Pub Date: Sept. 1st, 1997
Publisher: Viking

Milan, 1825. As the ascendant Austrians and the Bonapartist Carbonaris struggle for control of northern Italy, every box at La Scala is abuzz with the revelation that Marchese Lodovico Malvezzi's death four years ago was actually murder--a murder the marchese's family and friends concealed, with the help of the authorities, in order to prevent the presumed assassin's Carbonari cohorts, emboldened by their success, from further attacks.
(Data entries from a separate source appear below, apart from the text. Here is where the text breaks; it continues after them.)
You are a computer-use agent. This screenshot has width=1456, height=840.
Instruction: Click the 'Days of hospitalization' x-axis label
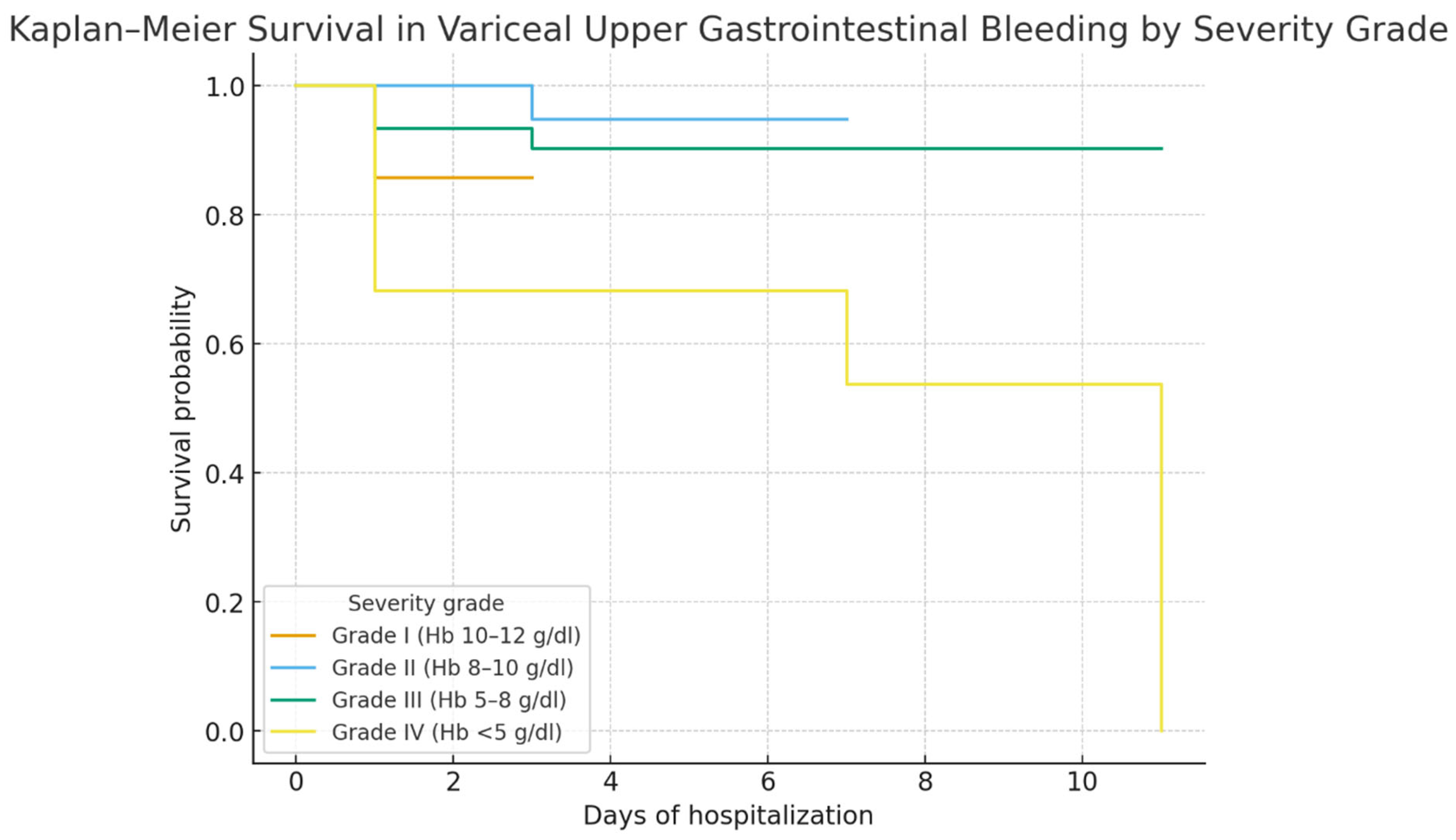pyautogui.click(x=728, y=816)
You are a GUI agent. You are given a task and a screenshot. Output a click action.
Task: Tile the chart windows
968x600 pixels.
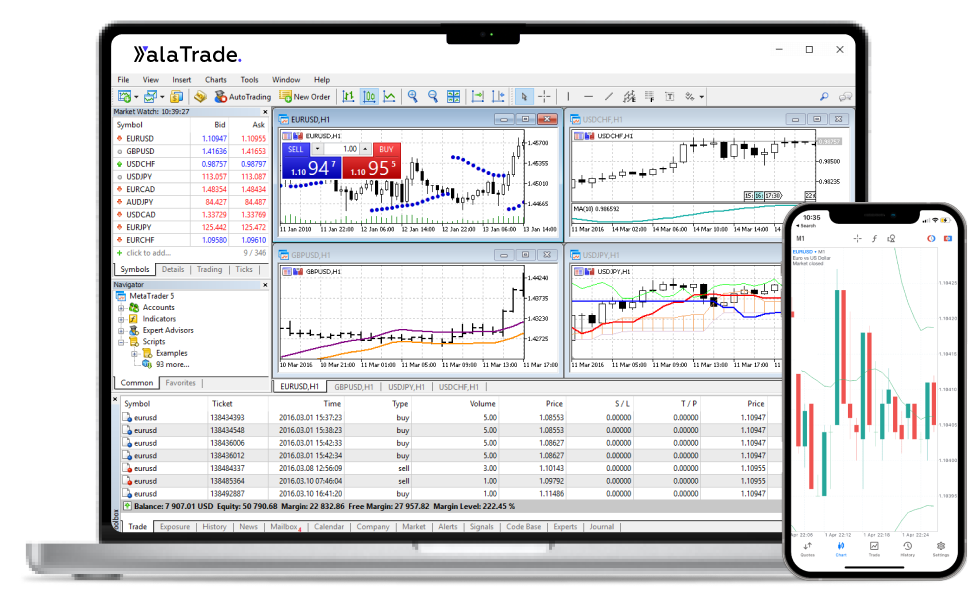click(x=454, y=96)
The suspect himself--an English singer called Orfeo, someone the marchese had taken on as a protâgâ--has been missing for four years, as have Orfeo's beloved, gardener's daughter Lucia Landi, and Antonio Farese, the servant to his blind singing teacher. Now that a deathbed confession to the deception has made the murder public knowledge, Julian Kestrel (Whom the Gods Love, 1995, etc.), passing through Milan with his pickpocket-turned-manservant Dipper, is eager to offer his services to the local commissario (who declines the offer with alacrity) and the marchese's beautiful, enigmatic widow Beatrice (who accepts the offer, though frustratingly refusing to accept Julian's attestations of love). The questions to be answered--who killed the marchese? was the motive politics, revenge, or blackmail? whatever became of Orfeo, and has he returned to the scene of the crime? which characters will turn out to be Bonapartists?--guarantee an exceptionally generous unfolding, replete with dramatic episodes, false confessions, and explanations, explanations, explanations. Not a crossover novel, despite its length, but an authentic triple-decker mystery for admirers of P.D. James.